Of course, early learning has been put at risk by the pandemic. We have seen the pandemic shut some children out of their early learning centre—shut them out of that connection with their educators, shut them out from the potential to have those connections formed. We've seen our early learning educators under extraordinary pressure in trying to deliver the life-changing and critical work that they provide for children. We've seen them ignored. We've seen them let down. We saw their calls for help go unanswered at the beginning of the pandemic, when they were saying: 'Where's the PPE? When I wipe a child's nose, where's my PPE?' They were performing essential work not just in terms of the work they were providing for children in their care. The essential work they were doing meant our essential workers in other industries could go and do their jobs. The parents of the children they were caring for were on the front line of this pandemic. They couldn't have done that work, couldn't have staffed the hospitals, couldn't have been in our aged-care centres, couldn't have provided caring roles or policing roles or, indeed, even political roles if it hadn't been for the incredible early learning workforce standing there behind them and supporting them. It's those workers and those educators who have been let down so severely by the government during this pandemic.

We're looking at a policy that to a great extent is about access, because fees—costs—determine access for many, many families. When you don't get that right, you don't give as many children the opportunity to attend an early learning centre. For many children, if they don't attend the early learning centre, they will miss out on so much.

Conversations in this place about early learning can be controversial. The reason for this is beyond me. This isn't about pitting families against each other. It isn't about your choices as a parent. It's about ensuring that all those children in our community who stand to benefit from access to an early learning centre, from access to our dedicated childcare workforce and from access to all the opportunities in terms of their development that early learning can bring have the opportunity to do that. That's what fee relief is about. It's about ensuring that all those parents who stand ready to make a contribution to our economy, to our society and to our community aren't prevented from doing so because they can't afford the hours and time in early learning and the hours and time in child care. It's absolutely critical on the economics, in terms of its social reform, in terms of productivity and of course for our children, for the kids in Australia who stand to benefit from it.

Data >>
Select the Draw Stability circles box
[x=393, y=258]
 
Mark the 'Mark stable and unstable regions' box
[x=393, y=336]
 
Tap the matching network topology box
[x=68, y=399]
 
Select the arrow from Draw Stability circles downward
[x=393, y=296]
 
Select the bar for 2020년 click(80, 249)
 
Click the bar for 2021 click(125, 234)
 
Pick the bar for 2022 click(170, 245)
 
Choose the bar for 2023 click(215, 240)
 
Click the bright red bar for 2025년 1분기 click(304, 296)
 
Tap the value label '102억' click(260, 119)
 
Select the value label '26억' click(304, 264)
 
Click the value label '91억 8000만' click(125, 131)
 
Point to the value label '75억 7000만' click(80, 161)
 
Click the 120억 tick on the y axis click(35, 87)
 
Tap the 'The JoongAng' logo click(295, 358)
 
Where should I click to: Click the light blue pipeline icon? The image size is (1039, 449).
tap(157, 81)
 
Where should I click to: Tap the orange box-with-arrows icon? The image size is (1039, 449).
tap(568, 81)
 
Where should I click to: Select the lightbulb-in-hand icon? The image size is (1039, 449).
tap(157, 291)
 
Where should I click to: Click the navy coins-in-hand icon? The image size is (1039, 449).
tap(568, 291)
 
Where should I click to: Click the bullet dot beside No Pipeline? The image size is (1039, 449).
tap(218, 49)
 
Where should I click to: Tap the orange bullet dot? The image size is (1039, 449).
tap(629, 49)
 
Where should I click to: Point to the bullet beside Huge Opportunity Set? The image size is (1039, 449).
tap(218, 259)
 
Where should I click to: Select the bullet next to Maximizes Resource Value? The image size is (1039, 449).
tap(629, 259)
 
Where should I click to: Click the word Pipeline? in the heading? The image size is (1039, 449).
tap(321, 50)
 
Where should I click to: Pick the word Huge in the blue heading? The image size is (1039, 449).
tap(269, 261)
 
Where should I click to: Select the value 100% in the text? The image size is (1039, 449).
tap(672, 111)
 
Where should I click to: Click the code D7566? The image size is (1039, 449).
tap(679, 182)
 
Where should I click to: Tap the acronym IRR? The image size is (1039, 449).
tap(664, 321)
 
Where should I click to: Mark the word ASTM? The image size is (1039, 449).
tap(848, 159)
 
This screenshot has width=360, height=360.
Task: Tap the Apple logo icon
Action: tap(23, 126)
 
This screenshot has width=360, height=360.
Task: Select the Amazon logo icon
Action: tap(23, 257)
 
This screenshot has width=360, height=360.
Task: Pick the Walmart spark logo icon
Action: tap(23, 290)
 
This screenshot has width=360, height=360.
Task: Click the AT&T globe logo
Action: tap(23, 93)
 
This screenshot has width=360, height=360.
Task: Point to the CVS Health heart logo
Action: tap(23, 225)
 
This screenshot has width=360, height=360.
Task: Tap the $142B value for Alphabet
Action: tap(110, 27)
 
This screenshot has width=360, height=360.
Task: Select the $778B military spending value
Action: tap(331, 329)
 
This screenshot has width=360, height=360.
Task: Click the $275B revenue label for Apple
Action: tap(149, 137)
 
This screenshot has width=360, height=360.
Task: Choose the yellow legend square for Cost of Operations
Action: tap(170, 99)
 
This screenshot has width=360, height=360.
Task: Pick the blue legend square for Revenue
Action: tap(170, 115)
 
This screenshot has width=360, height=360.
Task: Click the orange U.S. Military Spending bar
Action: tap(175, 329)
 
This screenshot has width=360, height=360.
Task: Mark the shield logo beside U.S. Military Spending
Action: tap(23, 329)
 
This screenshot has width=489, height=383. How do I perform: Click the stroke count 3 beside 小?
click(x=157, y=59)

Exercise >> Continue the speech on early learning and childcare fee relief from its final sentence.

Result of the exercise >>
While I stand here as part of the Labor team, yes, supporting the legislation, we wish it went further. We wish it did better. And we wish it provided the critical recognition of the value of early learning, the value of child care and the value that the opportunity of attending care can bring to so many children. I earnestly wish that it did more, that it went further, that it did better, because there is so much more we can do to support the early learning and development of children in Australia. There is so much more we can do to show that we value our early learning educators, not just in what we say about them and how we thank them but also in how we pay them, how we respect them, how we treat their work and how we prioritise them as the essential workers they are.

There is a huge road ahead in getting early learning and childcare policy right in Australia. This was an opportunity to do so much more. Put your pride aside, follow Labor's policy and perhaps think creatively about the way our investments in this sector, our investments in early learning, could be truly transformative for our economy, for productivity, for families, for children in early learning and for our society as a whole. That would be a truly visionary thing to come out of this place, something worthy of the word 'reform'.

In saying that, we do support the legislation. We support any effort to provide fee assistance for families. I am happy to do that. But I will be fighting every single day in here to make sure we strive to go further—to deliver more, to value the children in early learning, to value the families who are using it and to value the sector for its contribution to Australia.